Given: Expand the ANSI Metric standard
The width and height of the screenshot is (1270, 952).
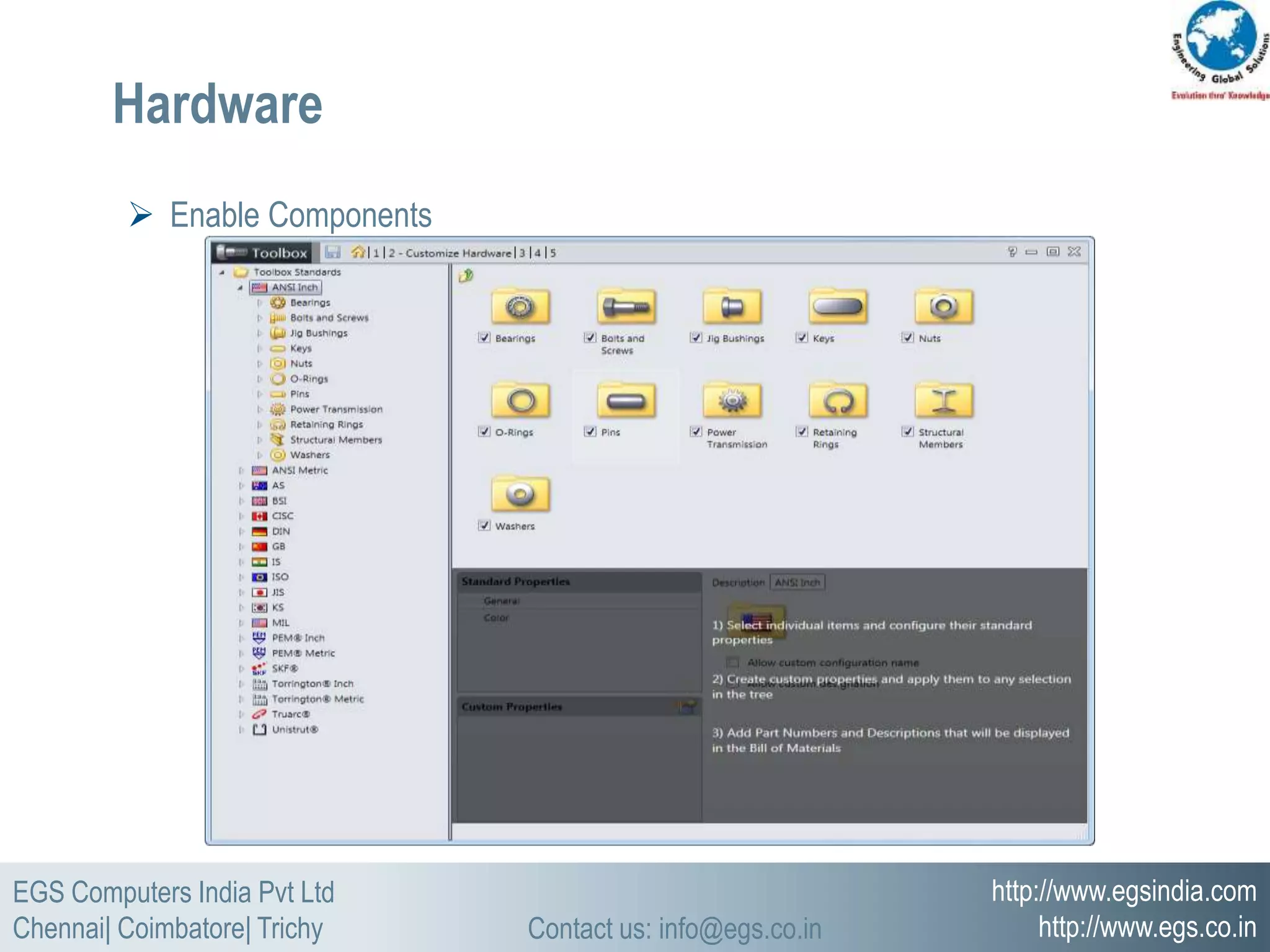Looking at the screenshot, I should coord(241,470).
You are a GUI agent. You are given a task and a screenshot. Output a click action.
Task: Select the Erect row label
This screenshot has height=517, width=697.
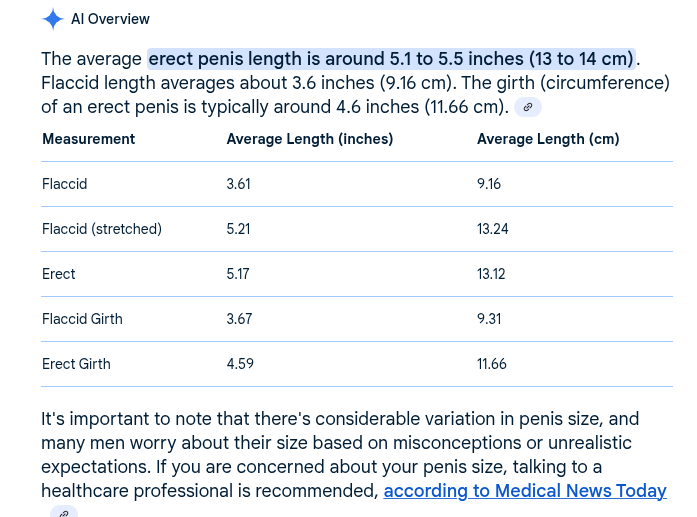(59, 274)
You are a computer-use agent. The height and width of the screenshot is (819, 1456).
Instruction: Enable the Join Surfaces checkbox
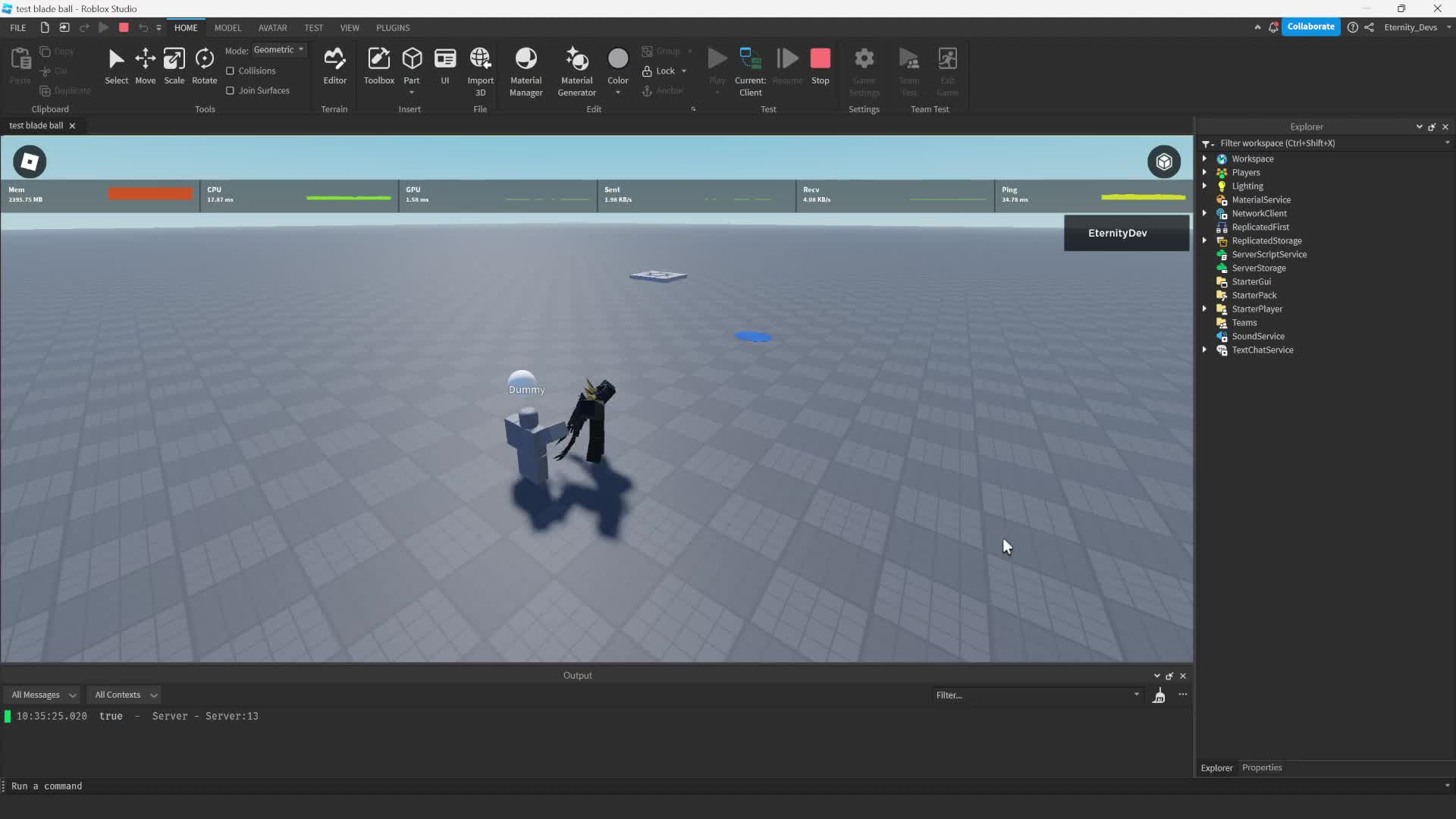[230, 90]
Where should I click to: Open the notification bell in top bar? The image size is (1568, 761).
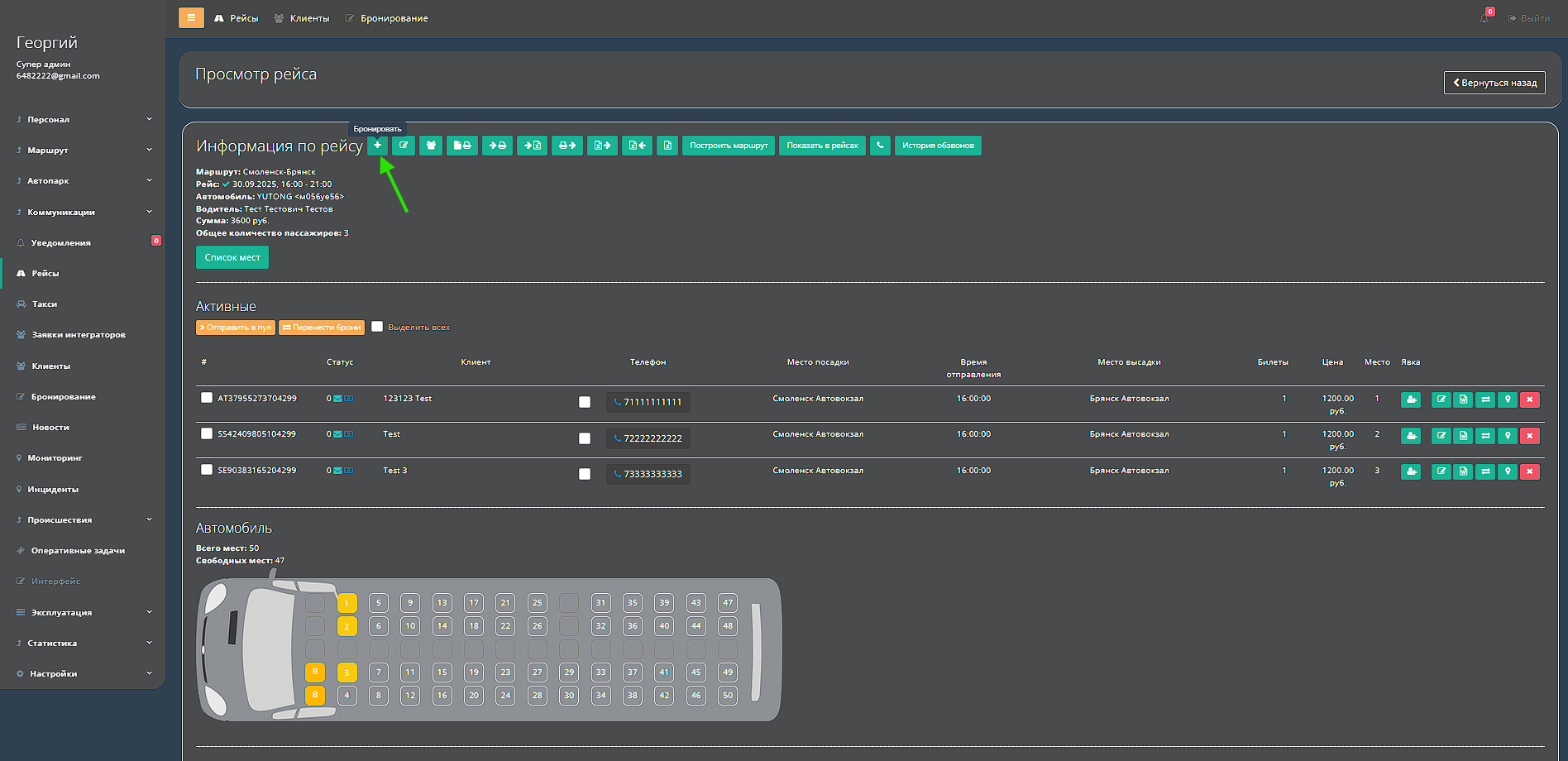click(x=1484, y=18)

-------------------------

Directions for this task.
Rewrite every one of the records above, swapping "width" for "breadth" and leaving all other text unchanged. Omit the pictures from your answer.

Solved exercise.
Given: Expand the ANSI Metric standard
The breadth and height of the screenshot is (1270, 952).
Looking at the screenshot, I should coord(241,470).
You are a GUI agent. You are given a task and a screenshot. Output a click action.
Task: Select the Erect row label
This screenshot has height=517, breadth=697.
(59, 274)
You are a computer-use agent. The height and breadth of the screenshot is (819, 1456).
Instruction: Enable the Join Surfaces checkbox
[230, 90]
Where should I click to: Open the notification bell in top bar? The image size is (1568, 761).
click(x=1484, y=18)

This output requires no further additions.